Tuesday, February 21, 2012

Do you have to parent children differently?

My children could not be more different in personality if they tried. Noah is ever patient, abnormally reasonable for his age and he is eager to please. It sounds like a dream but he comes with his own challenges in parenting, largely that he is so eager to please that if Layla is acting up he will start to get clingy and insist on being held or show me how good he is being (at the exact moment Layla is having a meltdown). Layla is a fireball of emotion: she is kind hearted and loving with a temper that would stop you in your tracks.

Raising Noah, we never had to discipline him (I am talking authoritative parenting). If you did happen to tell him to go to the corner, he would obey (he is eager to please, remember) and wouldn't leave until you told him to. This would NEVER work for Layla. You would put her in the corner, she would leave, you would put her back, she would leave. Over and over and over until ultimately, you would give up because she is very strong willed. She will win this argument. I have only tried once and I won't again. Besides, this authoritative parenting is not in line with our preferred Adlerian principles of parenting.

When we made the conscious decision to parent Noah via Adlerian parenting, we thought Alyson Schafer's book was heaven-sent and preached it to everyone who would listen. I honestly couldn't understand why parents were punishing their children! It isn't necessary....

....then Layla came into our lives. Her temper and sheer determination to succeed in everything she does has been evident from the moment she came out of the womb and refused to breast feed on my clock. She has her own agenda and she will be damned if she is going to do what others want of her. As she is approaching two, she is a very challenging person to raise. Do not get me wrong, she is not a mean child. She rarely hits people - but when she does swing her fist, it is at a wall out of sheer frustration. It has become a challenge and we have resorted to trying it all - even discipline (hence why I tried putting her in the corner).
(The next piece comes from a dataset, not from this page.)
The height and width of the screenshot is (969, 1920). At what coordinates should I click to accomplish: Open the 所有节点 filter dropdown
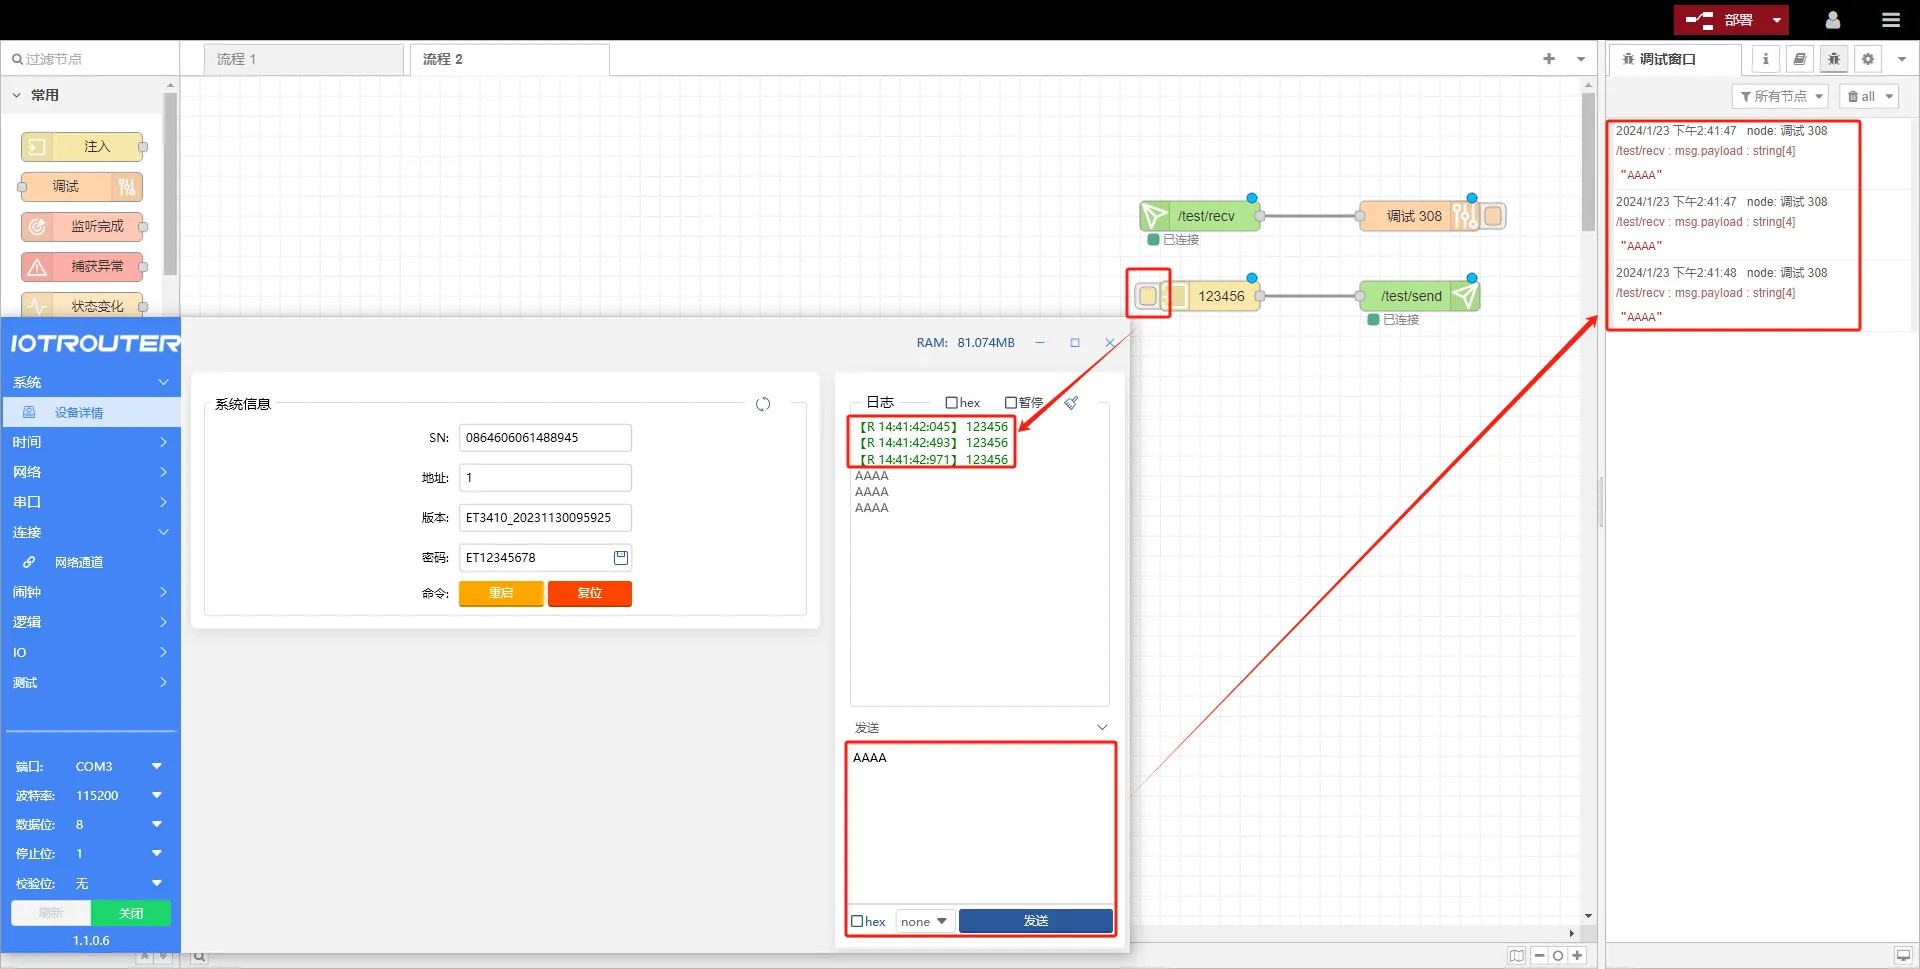click(x=1779, y=96)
I suggested to Keith a few weeks ago that perhaps we need to parent her differently. I was very upset because I have looked through a lot of parenting books and inevitably they come down to the principle of discipline ("you do what I say because I am the parent"). Which to me, is completely ridiculous! A child needs to know why they can/can't do something and they need set rules, (i.e. bedtime is always 7pm....therefore we never fight over going to bed).

When you break it down, Layla needs Adlerian parenting, as she is independent and wants to do everything Noah can do. She is 22 months and fully dresses herself, she is partially potty trained, and she gets in and out of her carseat on her own (easier in mommy's car, than daddy's). So for her to do something, she needs to know why we are doing it and she needs consistency. I have noticed, however, that choice overwhelms her - so for now, she doesn't get much choice in matters (ex. which shirt do you want to wear?)

A few days ago I was frustrated because she wants to do things on her own and has a nasty tantrum if she can't do them on her own. For example, she wants to get into her car seat in daddy's car but she is just too small to do so. But Keith couldn't get her into her car seat without using some force, as she would have a tantrum. She also wants to climb into the bathtub on her own, and lets face it - it just isn't safe. But if you do it for her, she cries and freaks out and won't cheer up for a lonnnngggg time.

In desperation I sent a tweet to Alyson Schafer this issue and she tweet back (I was beyond excited)! She suggested we act as a spotter, letting her do what she needs to do (the idea is that if a child is fighting a task, they are ready to take more responsibility with that task and it is our job as parents to facilitate that learning). however, she did suggest we let her fail (in a controlled scenario) as well so she learns the natural consequence of her actions.

This has saved a lot of fights. Keith got a little stool for his car to assist her and I spot her as she climbs into the tub. We also changed her crib into a toddler bed and we have had a great deal of success.

Some other things that have worked for us:

-"When/Then" statements: these are key with Layla. They provide structure in activities. For example, "When you have cleaned up your toy, then I will know you are ready to watch tv". She responds SO well to this. She doesn't freak out, she actually acts as though she finds this a totally acceptable statement and will carry on. This has been my personal lifesaver for diaper battles ("when you have your diaper on, then I will know you are ready to put your own pajamas on").

-Not demanding action: "Who wants to get in the car?!?!" rather than "We are going in the car now". This was Keith's suggestion and really helps get us out of the house in the morning.

-Offering help but not doing the job for her until she is ready: She likes to dress herself but lets face it, socks are a challenge! So I let her try and offer help (she will refuse) and wait till she comes to me for help. I don't have time for this one in the mornings, as we have only 20 min's to get out the door, so in that case, I dress her when she is just waking up and too tired to complain!

So Layla is tough at times, but I really believe this personality of hers will serve her well in all her endeavours in life, so I want to foster it, not squash it!